Thursday, January 17, 2013

ViewSonic Smart Display VSD220 Review


It’s hard to review ViewSonic’s new Smart Display VSD220 without thinking back to another of the company’s unusual products that we reviewed almost a decade ago: the Air Panel V110.
The Air Panel used Microsoft’s “Smart Display” technology to essentially let you remotely control your PC over Wi-Fi for browsing and MP3 streaming. Not to rehash ancient history, but Smart Display was just another charred carcass on the long road to a successful consumer tablet computer.
Besides functioning as a desktop-size Android device, the VSD220 can serve as a stand-alone touchscreen monitor for a full-fledged PC.
ViewSonic’s new Smart Display VSD220, though, is actually nothing like its predecessor and, in fact, shows how much the world has turned. While the Air Panel tried to leverage desktop power, the new Smart Display VSD220 reverses the tide by leveraging tablet technology in a desktop.
The Smart Display VSD220 is essentially a 22-inch, 1920×1080 touch-enabled monitor withAndroid 4.0.4 in it. That’s right, there’s no need to hook it up to a PC—you just run Android directly on the monitor. Think of it as an Android-in-one.
The unit features a dual-core, 1GHz TI OMAP 4428 Cortex CPU with a PowerVR SGX 540 GPU. The screen is an LED side-lit panel with optical touch sensors. Unlike the capacitive-touch overlay that your tablet or phone uses, optical is actually affordable in a large screen. A capacitive-touch panel alone at 22-inches would cost about $900.
The unit sports two standard USB ports on the right, a Micro USB port on the left, Ethernet, audio out, Micro HDMI in, and a microSD slot. Android has had USB HID support for some time and adding a USB mouse and keyboard to the VSD220 let us navigate the interface and type mostly without issue. Some of the apps we ran, such as Minecraft, ran only with touch.
In performance, the unit was incredibly underwhelming. We couldn’t find the data sheet for the OMAP 4428, but we’d guess that it’s two notches below the OMAP 4430 used in the Kindle Fire.

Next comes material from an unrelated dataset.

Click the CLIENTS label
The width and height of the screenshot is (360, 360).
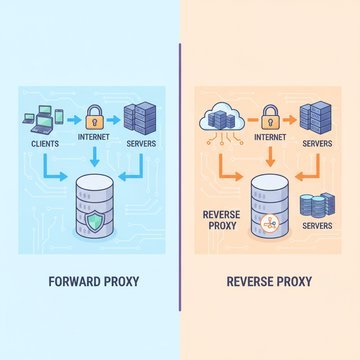(45, 144)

As much as the original Fire was a breakthrough tablet, performance on it sucked. In scrolling and panning, you can tell the OMAP4430 and PowerVR SGX GPU are underwater here. The situation is not helped by the OMAP’s support for only dual-channel low-power DDR2. Just as with a notebook or desktop PC, the more memory bandwidth you can get, the more performance you’ll see in your applications.

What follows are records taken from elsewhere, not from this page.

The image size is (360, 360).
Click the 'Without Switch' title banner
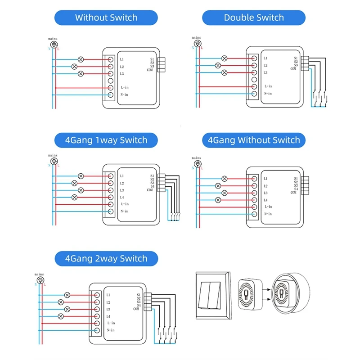(106, 18)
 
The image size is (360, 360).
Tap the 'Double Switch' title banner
(254, 18)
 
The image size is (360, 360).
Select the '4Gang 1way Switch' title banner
(106, 140)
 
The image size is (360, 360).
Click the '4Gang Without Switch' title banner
(254, 140)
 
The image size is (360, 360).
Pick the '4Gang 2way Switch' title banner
(106, 259)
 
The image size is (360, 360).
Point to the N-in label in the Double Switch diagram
(269, 94)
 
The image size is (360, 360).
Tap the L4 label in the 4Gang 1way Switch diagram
(122, 197)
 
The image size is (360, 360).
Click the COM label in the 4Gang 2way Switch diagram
(136, 309)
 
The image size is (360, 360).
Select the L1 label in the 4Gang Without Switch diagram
(266, 179)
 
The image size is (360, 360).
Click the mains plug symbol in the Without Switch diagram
(54, 44)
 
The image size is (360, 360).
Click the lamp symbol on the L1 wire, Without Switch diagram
(81, 59)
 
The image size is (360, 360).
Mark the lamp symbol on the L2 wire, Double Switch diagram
(218, 65)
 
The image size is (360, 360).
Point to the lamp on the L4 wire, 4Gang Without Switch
(218, 200)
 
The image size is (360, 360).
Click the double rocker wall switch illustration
(212, 295)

Although it’s not a direct comparison, we decided to see how the Smart Display VSD220 compared to Google’s Nexus 7 tablet in a few benchmarks. The result was ugly for the ViewSonic.
We know that performance isn’t the top check-off item on thin-client OSes, but we’d like smooth scrolling at least. ViewSonic engineers surmised that the slow performance could be from the optical digitizer, which doesn’t have the resolution of capacitive touch—but the unit felt slow using the mouse to move around, as well.

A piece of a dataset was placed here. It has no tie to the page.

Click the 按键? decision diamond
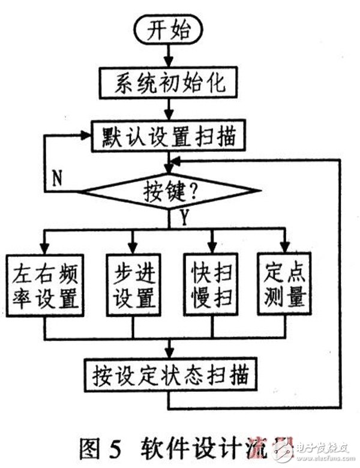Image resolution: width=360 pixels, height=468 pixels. click(170, 192)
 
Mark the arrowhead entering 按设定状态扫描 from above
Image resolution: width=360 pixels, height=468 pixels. click(170, 355)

By now, we’re sure you’re asking the pesky “why even build such a device?” question. At this point, we don’t know. We understand that some computer phobes may find such a low-maintenance device appealing, but for all others, we’d suggest a pass. The unit does have one redeeming quality: Hook an HDMI and USB cable to your PC, and you can run it as a touch-enabled panel for Windows 8.
But for us to even consider this device, we’d want a faster CPU and GPU along with an optimized OS such as Jelly Bean. Then we’ll talk.